Fixing your mortgage

By Neil Stephens, Head of Mortgages at Welbeck Group.

There has been a huge amount written about the state of the housing and mortgage markets over the last 2 years and given how inextricably linked the two are it is of no surprise that waves made in one pool impact the other.

The current press commentary is really shouting “Fix your mortgage now!” and is something strongly encouraged by banks, building societies and mortgage professionals alike. However, I think that there are definitely points of view here and these are dependant not only on your financial situation but also your outlook on the economy.

For those looking at their finances and thinking that they want longer term protection, fixed rates provided now mean that is definitely a great time to consider fixing. Rates are at historical lows and those with good levels of equity can fix for up to 7 years at rates below 4%. Lenders are playing hard ball with their credit scoring process and assessment of income and expenditure, so while the best rates may look fantastic they are controlling how much they lend quite aggressively.

Another point to bear in mind here is the ability to move during the fixed period. Whilst a lender may offer a fantastic long term fix today, a key consideration should be the cost and availability of the extra borrowing that many need when they move. Will your provider offer that when you need it?

Those looking at the economy will perhaps take a view of  "why should I fix when the economy is on its knees?" I take a slightly contrarian approach here; if a lender is offering a fantastic fixed rate they feel that rates will not rise, conversersly when they are encouraging you to take a tracker its because they are really confident rates will rise. Now, while that’s not particularly scientific it does seem to match economists forecasts for the next few years. Indeed Royal Bank of Scotland’s economists do not believe the Bank of England will raise base rates until the start September / October 2013…….. So why change to a fixed rate if nothing will happen with your current rate?

Of course sitting on a lenders Standard Variable Rate does have its dangers if its not linked to the base rate but with homeowners struggling financially, I cannot see too many lenders raising rates at this time.

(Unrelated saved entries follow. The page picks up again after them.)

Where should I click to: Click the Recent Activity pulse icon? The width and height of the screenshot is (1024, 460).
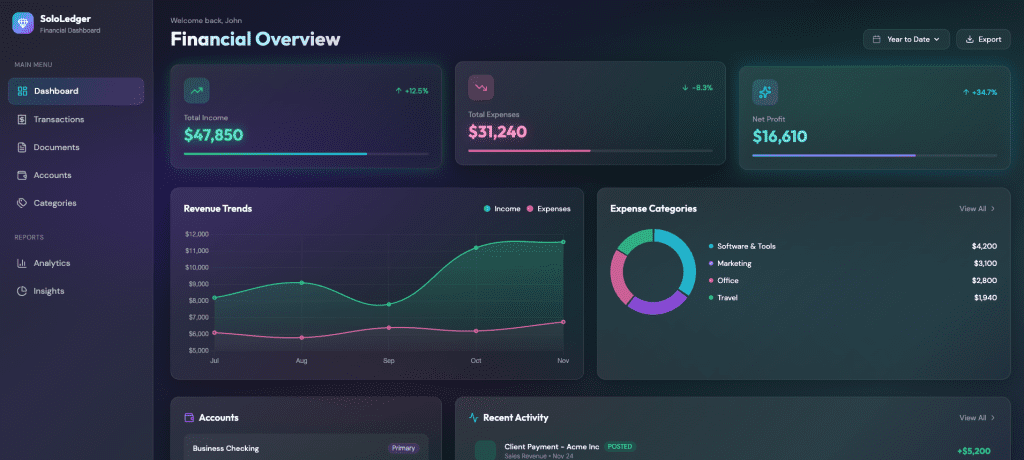[x=472, y=417]
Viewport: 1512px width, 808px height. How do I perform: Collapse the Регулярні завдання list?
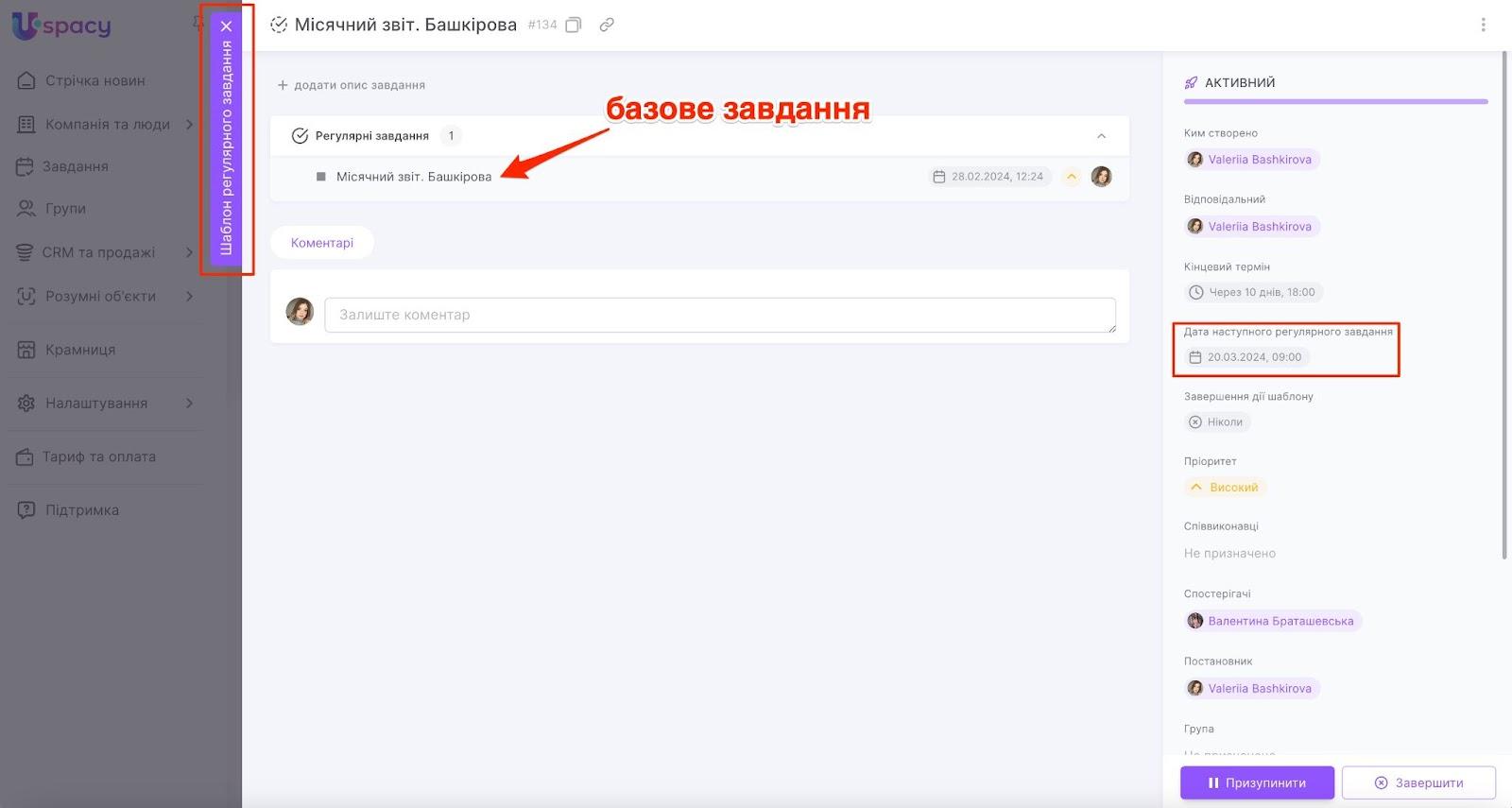[1101, 136]
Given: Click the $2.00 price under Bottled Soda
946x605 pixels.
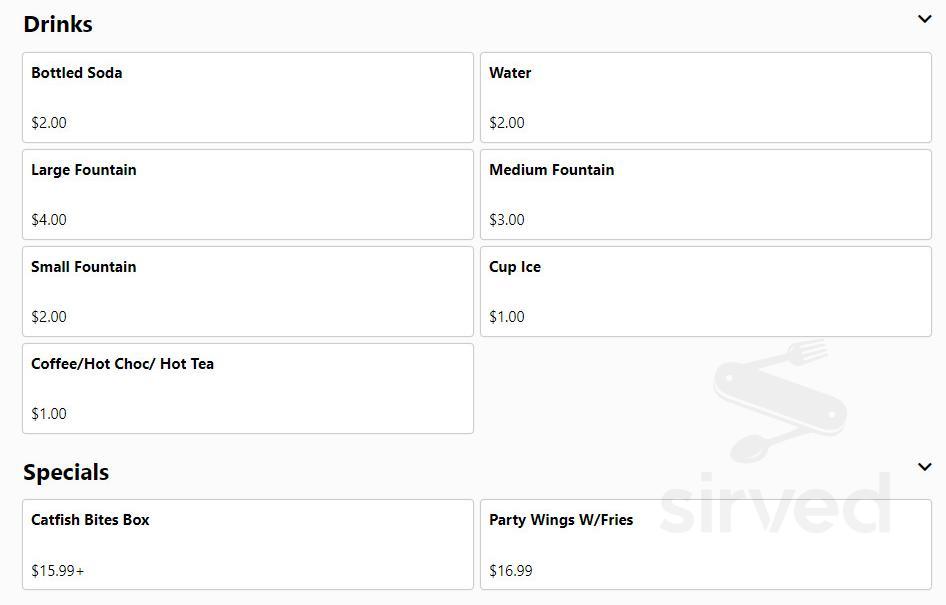Looking at the screenshot, I should (x=49, y=123).
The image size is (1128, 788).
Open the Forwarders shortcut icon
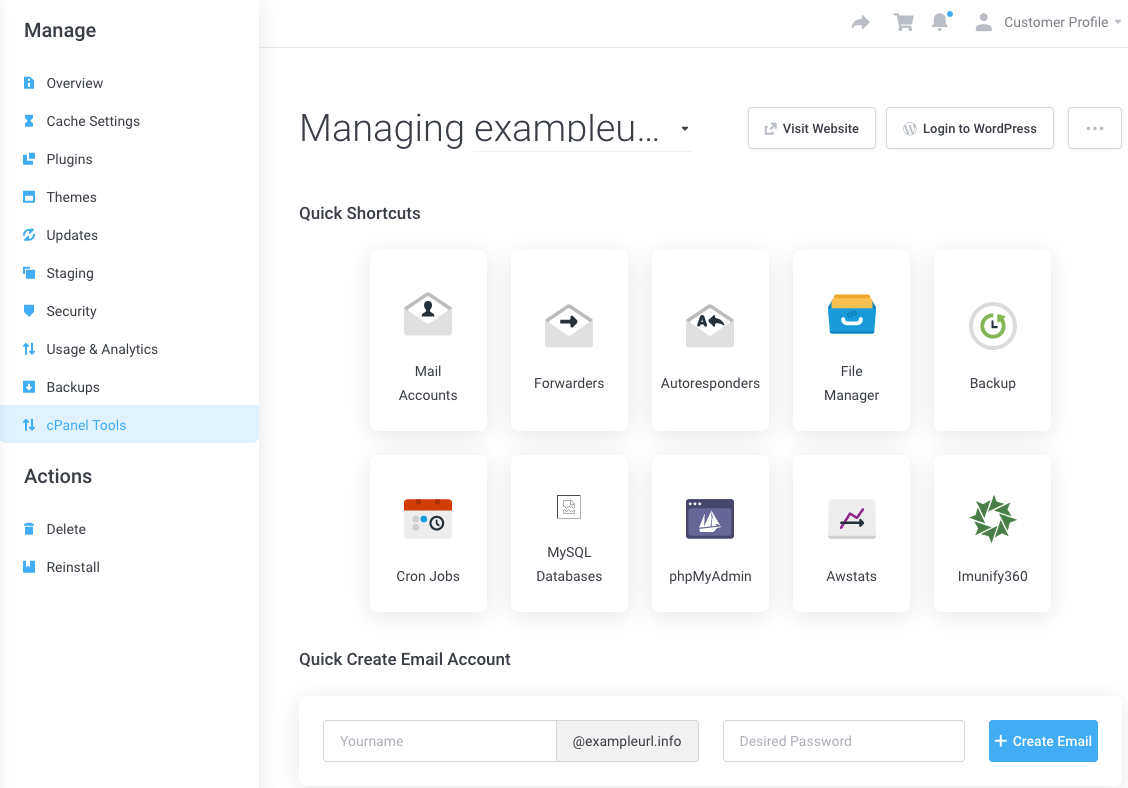click(x=569, y=326)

Moreover, another side issue is the availability of mortgage finance in the coming years. The impact of regulatory changes and base rates remaining on the floor will mean that they have little capital to lend. We have seen lenders pulling back this year as they struggle to attract deposits from savers and to build their capital balances to meet the requirements of the regulator.

For now I think that the key point is to seek advice from a professional and then make a decision you are comfortable with.